Ready to warp! I chose to use a Rigid Heddle Loom and direct warping because it is easy for me to keep the warp under continuous tension.  The moment these singles are slack they kink up and tangle.  So with an estimate of the total yardage I calculate the length and width of the warp; 20 ” wide, 14 feet long—933 yards for the warp.

I made the mistake of taking the loom and yarn to a public space to warp and with many participants  and distractions the warp was a mess.  So I unwarped it when I got home; a rather tedious process because the singles need to be under tension to keep it from forming one big tangled wad.  That done I at least knew that the yarn was strong enough to be warped and unwarped.  I briefly debated using the virgin yarn to warp the loom but no, I didn’t think that there was quite enough since I always calculate the weft to be less than the warp.

Alone in my studio, with all my tools at hand, the warping went flawlessly.

warping hand spun

 

Here in this picture  the warp has been removed from the warping peg and attached to my inanimate helper, a cement block in a canvas bag.  This helper never tires and never lets go .  The winding on of the warp also went very smoothly and the warp beam looks good; tight and cylindric.

well wound warp

 

 

 

 

 

 

The weaving started well.   The warp is strong and there haven’t been breaks that cause problems, warping, unwarping or weaving.

begin weaving hs merino

 

 

 

 

 

 

 

 

 

 

Spinner worry about singles being strong enough for warp, not usually a problem.  The problem with this yarn are the thicker, lower twist areas tend to fuzz up.  This can cause two problems :

  1. the fuzz keeps the shed from opening cleanly
  2. the fuzz builds up in a wad behind/in front of the holes in the heddle and impedes the movement of the heddle.

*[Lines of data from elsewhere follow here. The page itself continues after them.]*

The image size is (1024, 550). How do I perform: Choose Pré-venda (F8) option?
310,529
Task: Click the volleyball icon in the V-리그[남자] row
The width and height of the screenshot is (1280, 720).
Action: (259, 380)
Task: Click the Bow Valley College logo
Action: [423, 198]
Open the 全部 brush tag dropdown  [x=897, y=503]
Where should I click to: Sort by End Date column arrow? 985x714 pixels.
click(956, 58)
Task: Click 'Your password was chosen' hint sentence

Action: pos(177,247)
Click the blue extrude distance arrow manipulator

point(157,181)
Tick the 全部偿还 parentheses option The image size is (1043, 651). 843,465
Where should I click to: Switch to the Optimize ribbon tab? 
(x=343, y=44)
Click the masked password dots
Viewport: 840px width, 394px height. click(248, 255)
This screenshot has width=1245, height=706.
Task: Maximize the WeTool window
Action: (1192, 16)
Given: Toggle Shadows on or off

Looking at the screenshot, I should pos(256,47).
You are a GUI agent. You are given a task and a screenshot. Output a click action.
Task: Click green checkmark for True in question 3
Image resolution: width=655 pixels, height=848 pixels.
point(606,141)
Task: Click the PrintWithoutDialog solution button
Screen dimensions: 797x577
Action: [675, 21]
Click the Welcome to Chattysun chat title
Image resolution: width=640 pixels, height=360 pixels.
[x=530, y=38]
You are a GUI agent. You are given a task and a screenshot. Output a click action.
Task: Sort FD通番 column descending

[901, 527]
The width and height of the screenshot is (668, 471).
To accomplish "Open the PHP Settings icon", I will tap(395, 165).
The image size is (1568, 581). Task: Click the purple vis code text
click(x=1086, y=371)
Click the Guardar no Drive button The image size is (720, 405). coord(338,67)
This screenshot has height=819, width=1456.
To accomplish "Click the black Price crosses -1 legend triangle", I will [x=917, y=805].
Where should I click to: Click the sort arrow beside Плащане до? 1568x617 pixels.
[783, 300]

I have decided to weave with a sword shuttle and use it to beat with instead of beating with the rigid heddle.  It is my impression that the holes, not the slots, of the RH wear on the softly spun area of the warp and bring up the fuzz.

sword shuttle

 

 

 

 

 

 

 

 

 

 

The sword  works like a stick shuttle but one edge is tapered to a knife edge for beating.  The weft then lies only on the other edge.

Since I have been using the sword to beat  no wads of fuzz have formed around the holes solving that problem.  Getting the sheds to open cleanly requires attention to many small details: tension even and fairly high, keep the fell line as far from the heddle as possible and be very mindful when inserting the sword  that each warp is in its proper position.

The process then is open the shed, carefully insert the sword, making sure no warps are out of place ( caught in fuzz) and beat the last pick in place .  Then remove the shuttle leaving behind a pick loosely in the shed.  Change sheds, and repeat.

The weaving is now going smoothly and I’ve used up a quarter of the weft. Using the sword is no slower than using a stick shuttle.